[What you will do]: What follows is a set of entries; retype all of them exactly.

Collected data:
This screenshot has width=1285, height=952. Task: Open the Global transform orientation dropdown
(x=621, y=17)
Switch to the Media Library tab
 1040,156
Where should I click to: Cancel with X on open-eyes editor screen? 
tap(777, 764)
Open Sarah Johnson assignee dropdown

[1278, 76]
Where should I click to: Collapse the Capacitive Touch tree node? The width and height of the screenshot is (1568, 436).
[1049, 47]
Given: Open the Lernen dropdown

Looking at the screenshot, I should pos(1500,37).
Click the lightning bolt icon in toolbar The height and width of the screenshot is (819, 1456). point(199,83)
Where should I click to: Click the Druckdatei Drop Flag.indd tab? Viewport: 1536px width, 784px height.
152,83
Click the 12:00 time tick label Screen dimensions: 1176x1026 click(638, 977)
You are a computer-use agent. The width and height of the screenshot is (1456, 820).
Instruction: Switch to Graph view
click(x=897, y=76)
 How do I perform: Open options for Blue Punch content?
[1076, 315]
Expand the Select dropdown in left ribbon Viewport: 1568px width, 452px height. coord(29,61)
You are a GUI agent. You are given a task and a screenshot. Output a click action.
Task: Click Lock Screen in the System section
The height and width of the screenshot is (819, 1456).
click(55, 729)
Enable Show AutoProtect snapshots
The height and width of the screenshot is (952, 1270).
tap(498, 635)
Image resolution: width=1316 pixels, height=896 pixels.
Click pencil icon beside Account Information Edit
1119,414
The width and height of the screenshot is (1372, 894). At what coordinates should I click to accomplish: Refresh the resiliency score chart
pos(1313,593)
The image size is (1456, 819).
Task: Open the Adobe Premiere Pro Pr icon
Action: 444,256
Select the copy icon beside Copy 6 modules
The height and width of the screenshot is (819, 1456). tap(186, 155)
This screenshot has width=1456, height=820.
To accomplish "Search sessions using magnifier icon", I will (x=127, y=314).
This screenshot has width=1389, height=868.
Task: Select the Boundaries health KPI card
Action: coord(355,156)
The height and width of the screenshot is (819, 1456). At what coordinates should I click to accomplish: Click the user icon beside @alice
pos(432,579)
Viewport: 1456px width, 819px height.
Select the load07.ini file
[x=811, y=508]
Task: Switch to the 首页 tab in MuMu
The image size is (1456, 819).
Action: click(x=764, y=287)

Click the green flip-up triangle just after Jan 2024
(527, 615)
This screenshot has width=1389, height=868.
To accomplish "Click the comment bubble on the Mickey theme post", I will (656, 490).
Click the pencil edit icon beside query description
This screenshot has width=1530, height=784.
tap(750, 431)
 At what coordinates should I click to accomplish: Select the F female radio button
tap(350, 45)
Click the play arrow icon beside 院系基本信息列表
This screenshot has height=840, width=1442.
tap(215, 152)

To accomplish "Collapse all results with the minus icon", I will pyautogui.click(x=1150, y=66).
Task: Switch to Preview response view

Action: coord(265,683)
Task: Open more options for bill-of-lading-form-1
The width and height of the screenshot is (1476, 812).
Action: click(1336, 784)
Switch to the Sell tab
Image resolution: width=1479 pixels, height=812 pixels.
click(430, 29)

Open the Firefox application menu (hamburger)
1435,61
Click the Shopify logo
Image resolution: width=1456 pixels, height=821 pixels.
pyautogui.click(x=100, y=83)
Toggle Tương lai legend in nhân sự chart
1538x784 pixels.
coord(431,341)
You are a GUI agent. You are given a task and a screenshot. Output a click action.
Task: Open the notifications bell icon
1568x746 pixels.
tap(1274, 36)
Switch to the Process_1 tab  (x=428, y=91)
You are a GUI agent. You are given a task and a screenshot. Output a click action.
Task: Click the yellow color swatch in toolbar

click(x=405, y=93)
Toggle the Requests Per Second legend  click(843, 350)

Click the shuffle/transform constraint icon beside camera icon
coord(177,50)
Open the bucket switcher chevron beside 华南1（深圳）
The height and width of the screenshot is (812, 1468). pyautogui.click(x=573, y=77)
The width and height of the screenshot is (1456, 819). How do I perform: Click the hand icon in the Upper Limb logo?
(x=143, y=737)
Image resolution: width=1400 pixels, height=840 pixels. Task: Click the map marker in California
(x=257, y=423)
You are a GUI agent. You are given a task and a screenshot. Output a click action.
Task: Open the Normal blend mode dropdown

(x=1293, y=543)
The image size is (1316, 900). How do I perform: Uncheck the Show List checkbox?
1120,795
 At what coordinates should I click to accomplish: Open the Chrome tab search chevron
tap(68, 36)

[Solution for this problem]:
This screenshot has width=1285, height=952. Task: Open the Global transform orientation dropdown
(x=621, y=17)
Switch to the Media Library tab
 1040,156
Where should I click to: Cancel with X on open-eyes editor screen? 
tap(777, 764)
Open Sarah Johnson assignee dropdown

[1278, 76]
Where should I click to: Collapse the Capacitive Touch tree node? The width and height of the screenshot is (1568, 436).
[1049, 47]
Given: Open the Lernen dropdown

Looking at the screenshot, I should pos(1500,37).
Click the lightning bolt icon in toolbar The height and width of the screenshot is (819, 1456). point(199,83)
Where should I click to: Click the Druckdatei Drop Flag.indd tab? Viewport: 1536px width, 784px height.
152,83
Click the 12:00 time tick label Screen dimensions: 1176x1026 click(638, 977)
You are a computer-use agent. The width and height of the screenshot is (1456, 820).
Instruction: Switch to Graph view
click(x=897, y=76)
 How do I perform: Open options for Blue Punch content?
[1076, 315]
Expand the Select dropdown in left ribbon Viewport: 1568px width, 452px height. coord(29,61)
You are a GUI agent. You are given a task and a screenshot. Output a click action.
Task: Click Lock Screen in the System section
The height and width of the screenshot is (819, 1456).
click(55, 729)
Enable Show AutoProtect snapshots
The height and width of the screenshot is (952, 1270).
tap(498, 635)
Image resolution: width=1316 pixels, height=896 pixels.
Click pencil icon beside Account Information Edit
1119,414
The width and height of the screenshot is (1372, 894). At what coordinates should I click to accomplish: Refresh the resiliency score chart
pos(1313,593)
The image size is (1456, 819).
Task: Open the Adobe Premiere Pro Pr icon
Action: 444,256
Select the copy icon beside Copy 6 modules
The height and width of the screenshot is (819, 1456). tap(186, 155)
This screenshot has width=1456, height=820.
To accomplish "Search sessions using magnifier icon", I will (x=127, y=314).
This screenshot has width=1389, height=868.
Task: Select the Boundaries health KPI card
Action: coord(355,156)
The height and width of the screenshot is (819, 1456). At what coordinates should I click to accomplish: Click the user icon beside @alice
pos(432,579)
Viewport: 1456px width, 819px height.
Select the load07.ini file
[x=811, y=508]
Task: Switch to the 首页 tab in MuMu
The image size is (1456, 819).
Action: click(x=764, y=287)

Click the green flip-up triangle just after Jan 2024
(527, 615)
This screenshot has width=1389, height=868.
To accomplish "Click the comment bubble on the Mickey theme post", I will (656, 490).
Click the pencil edit icon beside query description
This screenshot has width=1530, height=784.
tap(750, 431)
 At what coordinates should I click to accomplish: Select the F female radio button
tap(350, 45)
Click the play arrow icon beside 院系基本信息列表
This screenshot has height=840, width=1442.
tap(215, 152)

To accomplish "Collapse all results with the minus icon", I will pyautogui.click(x=1150, y=66).
Task: Switch to Preview response view

Action: coord(265,683)
Task: Open more options for bill-of-lading-form-1
The width and height of the screenshot is (1476, 812).
Action: click(1336, 784)
Switch to the Sell tab
Image resolution: width=1479 pixels, height=812 pixels.
click(430, 29)

Open the Firefox application menu (hamburger)
1435,61
Click the Shopify logo
Image resolution: width=1456 pixels, height=821 pixels.
pyautogui.click(x=100, y=83)
Toggle Tương lai legend in nhân sự chart
1538x784 pixels.
coord(431,341)
You are a GUI agent. You are given a task and a screenshot. Output a click action.
Task: Open the notifications bell icon
1568x746 pixels.
tap(1274, 36)
Switch to the Process_1 tab  (x=428, y=91)
You are a GUI agent. You are given a task and a screenshot. Output a click action.
Task: Click the yellow color swatch in toolbar

click(x=405, y=93)
Toggle the Requests Per Second legend  click(843, 350)

Click the shuffle/transform constraint icon beside camera icon
coord(177,50)
Open the bucket switcher chevron beside 华南1（深圳）
The height and width of the screenshot is (812, 1468). pyautogui.click(x=573, y=77)
The width and height of the screenshot is (1456, 819). How do I perform: Click the hand icon in the Upper Limb logo?
(x=143, y=737)
Image resolution: width=1400 pixels, height=840 pixels. Task: Click the map marker in California
(x=257, y=423)
You are a GUI agent. You are given a task and a screenshot. Output a click action.
Task: Open the Normal blend mode dropdown

(x=1293, y=543)
The image size is (1316, 900). How do I perform: Uncheck the Show List checkbox?
1120,795
 At what coordinates should I click to accomplish: Open the Chrome tab search chevron
tap(68, 36)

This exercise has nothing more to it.